> **Фрагмент текста**:
%%

Было ясно, что босс хотел объясниться, понимая, каким ударом явится для меня назначение Банки на пост прези­дента. Он был убежден, что опыт Кнудсена, приобретен­ный им в «Дженерал моторе», поможет этому высококлас­сному специалисту добиться в самое ближайшее время значительных перемен к лучшему и в нашей компании.

Приход Банки вовсе не означает конец моей карьеры, старался заверить меня Генри. «Я по-прежнему верю в тебя. Но ты молод и у тебя все еще впереди. А пока ты должен многому научиться», — настойчиво внушал мне босс. Ему казалось, что приход Кнудсена даст возмож­ность нашей компании получить массу информации о де­ятельности «Дженерал моторе», так сказать, из первых рук. Генри просил меня быть выдержанным и терпели­вым, напоминая, что я как-никак моложе Банки на целых двенадцать лет. Одним словом, он всячески пытался убе­дить меня в том, что не хочет меня терять и в будущем должным образом вознаградит за мое терпение.

Через несколько дней после этого разговора мне по­звонил Сидней Уайнберг, один из старших членов совета директоров. Его по праву можно было назвать легендар­ным кудесником Уолл-стрита. Все считали его наставни­ком Генри Форда. Уайнберг очень хорошо относился ко мне и, подчеркивая мое университетское образование, на­зывал меня Лихай. Когда мы расположились за ланчем в его нью-йоркской квартире, Сидней сказал, что понимает, как мне сейчас тяжело. Он посоветовал мне не падать ду­хом, так как все еще может измениться, и гораздо скорее, чем мне кажется. Уайнберг рассказал мне о том, что в компании «Дженерал моторе» вздохнули с облегчением, когда Банки перешел к Форду. Один из высших управля­ющих компании так и сказал Сиднею: «Вы здорово по­могли нам. Черт возьми, мы гадали, как бы нам подели­катнее распрощаться с Кнудсеном, а тут старина Генри сам решил за нас эту проблему. Мы ему чрезвычайно при­знательны». «Что ж, — размышлял Сидней, — если Банки и впрямь пустое место, как они утверждают, ваша очередь не за горами». Я не был настроен столь оптимистично. Не скрою, решение Форда назначить Кнудсена президентом компании явилось для меня тяжелым ударом — мне очень хотелось попасть на вершину.

%%

Перепишите без изменений часть фрагмента текста между словами «Приход Банки вовсе» и «за мое терпение.», включая сами эти слова.

> **Исходные данные**:
%%

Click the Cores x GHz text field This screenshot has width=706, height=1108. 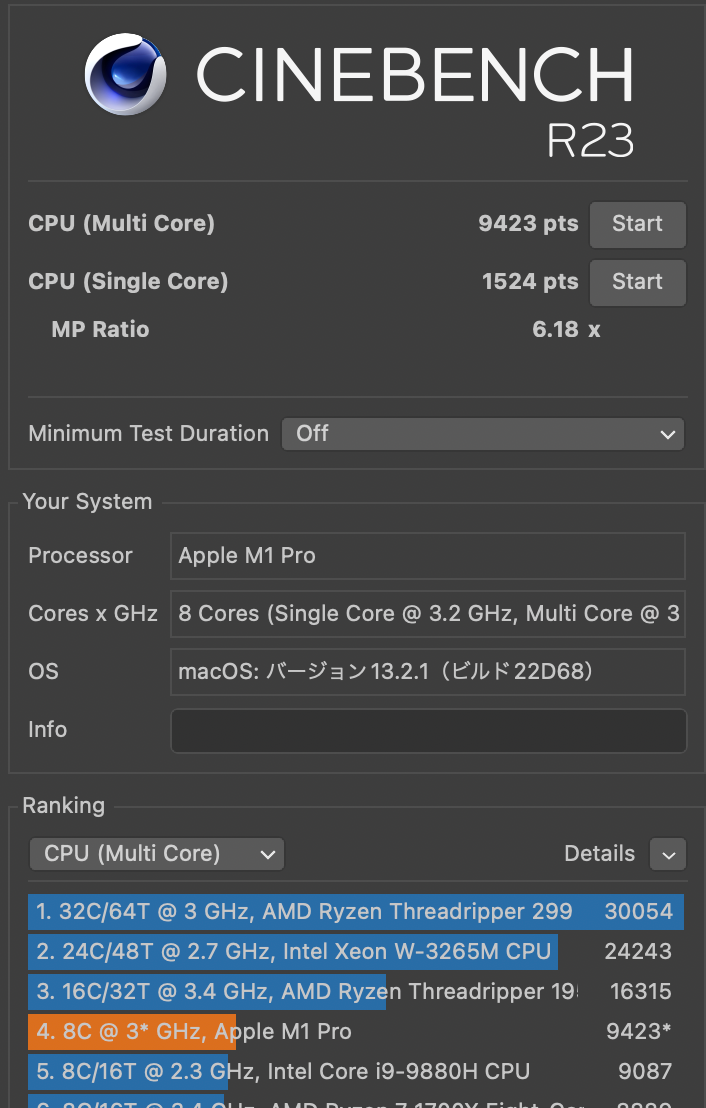point(428,614)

%%

> **Выполненное задание**:
Приход Банки вовсе не означает конец моей карьеры, старался заверить меня Генри. «Я по-прежнему верю в тебя. Но ты молод и у тебя все еще впереди. А пока ты должен многому научиться», — настойчиво внушал мне босс. Ему казалось, что приход Кнудсена даст возмож­ность нашей компании получить массу информации о де­ятельности «Дженерал моторе», так сказать, из первых рук. Генри просил меня быть выдержанным и терпели­вым, напоминая, что я как-никак моложе Банки на целых двенадцать лет. Одним словом, он всячески пытался убе­дить меня в том, что не хочет меня терять и в будущем должным образом вознаградит за мое терпение.